PR was discussed in 1793, but was not adopted for government elections anywhere in Europe until 1860s (STV in Denmark).
Single Non-Transferable Voting (SNTV) was proposed by Saint-Just in 1793 in revolutionary France to provide PR through an at-large country-wide district. but it was never implemented there. (source: Hoag and Hallett (1926), p, 163
1793 was just about the same year that here in Canada, Ontario and Quebec got their first elected assemblies using FPTP in single-member districts and Block Voting in MM districts...
First experience in Canada of purposeful PR was not until almost a hundred years later
1886 -- Limited Voting Toronto.
France finally got PR (party-list PR) in 1919 and has since moved to two-round voting (a majoritarian system). (AV/IRV is also majoritarian)
Two-round France, with FPTP UK and tyranny Belarus, are among the few Euro countries without PR.
information provided by Electoral Reform Society (UK) : Which European countries use proportional representation? – Electoral Reform Society – ERS (electoral-reform.org.uk)
That info lists 43 countries in Europe but actually Europe has 50 countries.
Here are those overlooked:
(with info on the system used within (info provided by knowledgeable friend)) Armenia uses a bonus system. EG if 50 seats are proportionally distributed but 10 seats are given to the largest party as a bonus, then they might get perhaps 40% of the vote, 0.4×50=20, plus the 10 bonus seats, and you get 30 out of 60 seats.
Azerbaijan uses a first past the post system.
Georgia uses a parallel system
Kazakstan PR (but is authoritarian and does not have free elections)
Moldova PR
Russia use parallel system
Turkey PR but its districts have a low District Magnitude, d'hondt mechanism of allocating seats, and a 10 percent threshold.
other notes:
Monaco and San Marino have bonus systems. EG if 50 seats are proportionally distributed but 10 seats are given to the largest party as a bonus, then they might get perhaps 40% of the vote, 0.4×50=20, plus the 10 bonus seats, and you get 30 out of 60 seats. The two countries have versions of this.

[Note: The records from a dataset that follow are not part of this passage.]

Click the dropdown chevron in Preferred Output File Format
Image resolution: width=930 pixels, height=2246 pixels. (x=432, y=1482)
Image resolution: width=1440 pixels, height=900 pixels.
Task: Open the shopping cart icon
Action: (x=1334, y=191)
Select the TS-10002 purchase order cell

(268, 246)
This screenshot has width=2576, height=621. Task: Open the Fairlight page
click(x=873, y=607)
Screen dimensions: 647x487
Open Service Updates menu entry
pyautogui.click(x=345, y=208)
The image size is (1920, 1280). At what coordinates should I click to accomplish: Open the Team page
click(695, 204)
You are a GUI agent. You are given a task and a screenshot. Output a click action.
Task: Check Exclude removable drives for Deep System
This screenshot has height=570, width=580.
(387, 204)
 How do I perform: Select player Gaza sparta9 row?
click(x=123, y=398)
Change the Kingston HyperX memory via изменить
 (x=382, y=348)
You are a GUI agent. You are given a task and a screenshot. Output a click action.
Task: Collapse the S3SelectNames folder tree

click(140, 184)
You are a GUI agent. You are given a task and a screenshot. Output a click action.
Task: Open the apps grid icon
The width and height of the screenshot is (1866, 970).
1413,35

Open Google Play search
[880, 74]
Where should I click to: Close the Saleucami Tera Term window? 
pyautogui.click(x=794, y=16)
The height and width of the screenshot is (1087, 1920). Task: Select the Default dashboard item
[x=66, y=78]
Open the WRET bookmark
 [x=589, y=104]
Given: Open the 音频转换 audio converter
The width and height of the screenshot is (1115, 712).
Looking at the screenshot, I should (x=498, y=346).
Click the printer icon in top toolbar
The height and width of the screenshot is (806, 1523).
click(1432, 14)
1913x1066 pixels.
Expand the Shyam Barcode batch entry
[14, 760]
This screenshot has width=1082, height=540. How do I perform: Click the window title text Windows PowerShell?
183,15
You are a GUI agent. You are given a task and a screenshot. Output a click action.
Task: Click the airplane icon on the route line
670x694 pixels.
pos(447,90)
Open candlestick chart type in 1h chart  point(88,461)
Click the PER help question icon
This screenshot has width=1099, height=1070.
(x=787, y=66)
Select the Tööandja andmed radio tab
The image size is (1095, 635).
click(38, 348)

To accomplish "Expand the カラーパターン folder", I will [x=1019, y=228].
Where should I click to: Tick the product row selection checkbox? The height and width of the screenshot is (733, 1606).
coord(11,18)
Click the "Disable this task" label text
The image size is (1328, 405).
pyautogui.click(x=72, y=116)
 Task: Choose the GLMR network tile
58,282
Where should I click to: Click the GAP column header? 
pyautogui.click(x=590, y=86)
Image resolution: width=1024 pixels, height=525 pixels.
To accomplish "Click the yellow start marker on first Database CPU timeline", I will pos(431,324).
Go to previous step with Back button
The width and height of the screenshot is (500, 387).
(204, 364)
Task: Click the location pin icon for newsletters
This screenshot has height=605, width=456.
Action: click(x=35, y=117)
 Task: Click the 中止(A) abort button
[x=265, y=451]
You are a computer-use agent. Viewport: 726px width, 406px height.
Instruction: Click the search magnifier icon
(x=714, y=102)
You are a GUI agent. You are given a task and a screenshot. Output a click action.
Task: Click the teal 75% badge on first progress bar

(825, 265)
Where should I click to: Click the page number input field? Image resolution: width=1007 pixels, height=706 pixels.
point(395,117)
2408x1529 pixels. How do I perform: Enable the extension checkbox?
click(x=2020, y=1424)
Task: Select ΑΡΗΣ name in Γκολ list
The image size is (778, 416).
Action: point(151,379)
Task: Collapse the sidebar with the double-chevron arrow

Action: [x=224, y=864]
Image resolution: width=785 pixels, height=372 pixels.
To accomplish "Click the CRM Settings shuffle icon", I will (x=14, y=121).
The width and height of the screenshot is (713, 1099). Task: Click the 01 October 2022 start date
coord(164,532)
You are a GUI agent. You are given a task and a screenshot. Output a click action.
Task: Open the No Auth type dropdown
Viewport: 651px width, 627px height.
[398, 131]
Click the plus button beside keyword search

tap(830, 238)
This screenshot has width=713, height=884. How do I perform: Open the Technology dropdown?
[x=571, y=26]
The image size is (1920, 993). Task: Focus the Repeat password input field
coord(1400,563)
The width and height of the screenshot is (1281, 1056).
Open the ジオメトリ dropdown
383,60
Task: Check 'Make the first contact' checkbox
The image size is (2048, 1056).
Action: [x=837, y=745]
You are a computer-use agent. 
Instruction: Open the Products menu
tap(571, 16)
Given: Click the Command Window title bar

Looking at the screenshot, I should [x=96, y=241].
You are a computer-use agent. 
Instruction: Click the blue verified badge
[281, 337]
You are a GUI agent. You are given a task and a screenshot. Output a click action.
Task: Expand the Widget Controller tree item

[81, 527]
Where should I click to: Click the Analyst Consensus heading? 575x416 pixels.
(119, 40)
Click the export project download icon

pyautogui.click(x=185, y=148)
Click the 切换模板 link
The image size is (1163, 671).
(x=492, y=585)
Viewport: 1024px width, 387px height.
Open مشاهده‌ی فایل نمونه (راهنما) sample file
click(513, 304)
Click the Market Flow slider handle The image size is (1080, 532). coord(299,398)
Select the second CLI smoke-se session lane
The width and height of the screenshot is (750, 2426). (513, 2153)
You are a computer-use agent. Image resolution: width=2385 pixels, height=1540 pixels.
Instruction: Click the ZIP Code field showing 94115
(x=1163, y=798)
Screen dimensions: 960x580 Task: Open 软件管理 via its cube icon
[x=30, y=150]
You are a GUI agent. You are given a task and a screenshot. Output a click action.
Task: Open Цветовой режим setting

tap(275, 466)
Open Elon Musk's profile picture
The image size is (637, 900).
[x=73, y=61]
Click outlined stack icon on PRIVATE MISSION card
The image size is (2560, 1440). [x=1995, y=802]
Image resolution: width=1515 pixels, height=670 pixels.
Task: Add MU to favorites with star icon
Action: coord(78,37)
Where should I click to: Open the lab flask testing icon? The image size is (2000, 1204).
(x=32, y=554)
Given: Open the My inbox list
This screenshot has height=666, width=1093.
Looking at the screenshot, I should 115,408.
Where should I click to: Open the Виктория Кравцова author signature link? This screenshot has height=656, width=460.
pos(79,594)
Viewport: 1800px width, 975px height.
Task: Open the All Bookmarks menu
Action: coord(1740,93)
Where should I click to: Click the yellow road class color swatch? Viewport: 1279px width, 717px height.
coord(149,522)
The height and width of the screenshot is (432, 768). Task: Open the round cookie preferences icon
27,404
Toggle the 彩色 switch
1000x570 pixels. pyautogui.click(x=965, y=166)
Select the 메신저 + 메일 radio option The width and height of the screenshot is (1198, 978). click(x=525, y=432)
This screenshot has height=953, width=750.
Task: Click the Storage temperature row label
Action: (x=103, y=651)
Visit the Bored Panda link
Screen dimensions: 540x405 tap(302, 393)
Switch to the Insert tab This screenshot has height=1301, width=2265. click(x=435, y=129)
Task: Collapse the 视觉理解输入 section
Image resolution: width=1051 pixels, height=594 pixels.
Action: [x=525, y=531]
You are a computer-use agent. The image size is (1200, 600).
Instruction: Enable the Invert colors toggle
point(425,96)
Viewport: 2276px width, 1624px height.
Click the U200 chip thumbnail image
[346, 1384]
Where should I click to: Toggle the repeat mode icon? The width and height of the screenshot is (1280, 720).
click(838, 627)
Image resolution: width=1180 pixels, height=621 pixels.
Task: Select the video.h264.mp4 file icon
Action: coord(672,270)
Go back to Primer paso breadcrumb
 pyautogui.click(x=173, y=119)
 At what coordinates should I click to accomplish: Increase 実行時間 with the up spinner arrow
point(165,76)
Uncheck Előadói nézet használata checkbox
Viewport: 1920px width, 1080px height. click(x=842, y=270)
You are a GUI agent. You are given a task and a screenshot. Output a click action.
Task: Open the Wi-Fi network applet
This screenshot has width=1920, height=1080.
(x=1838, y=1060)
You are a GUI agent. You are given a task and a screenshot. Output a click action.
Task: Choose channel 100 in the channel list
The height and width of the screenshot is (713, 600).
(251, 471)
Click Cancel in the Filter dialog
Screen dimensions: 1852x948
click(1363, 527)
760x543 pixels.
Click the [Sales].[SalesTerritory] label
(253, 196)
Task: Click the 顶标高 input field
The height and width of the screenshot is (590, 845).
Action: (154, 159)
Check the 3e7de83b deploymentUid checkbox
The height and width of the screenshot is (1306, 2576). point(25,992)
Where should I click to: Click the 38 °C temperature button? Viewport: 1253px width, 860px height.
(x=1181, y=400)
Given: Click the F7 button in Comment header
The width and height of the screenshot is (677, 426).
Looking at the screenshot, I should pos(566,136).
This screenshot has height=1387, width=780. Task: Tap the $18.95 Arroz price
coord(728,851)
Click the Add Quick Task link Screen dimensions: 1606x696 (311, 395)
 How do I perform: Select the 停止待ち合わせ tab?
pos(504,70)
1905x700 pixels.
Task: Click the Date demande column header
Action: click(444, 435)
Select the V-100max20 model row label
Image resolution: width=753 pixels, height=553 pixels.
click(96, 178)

Hungary has a parallel system. 106 go to the winner in single member districts, 93 to lists. Eg if you win 80 districts and 50% of the vote in an MMP system, you should have 100 seats total and would have an additional 20 list seats, but Hungarian parallel voting gives you the 80 seats and 50% of the 93 list seats, or 47 of them, for a total of 127 seats or 64%.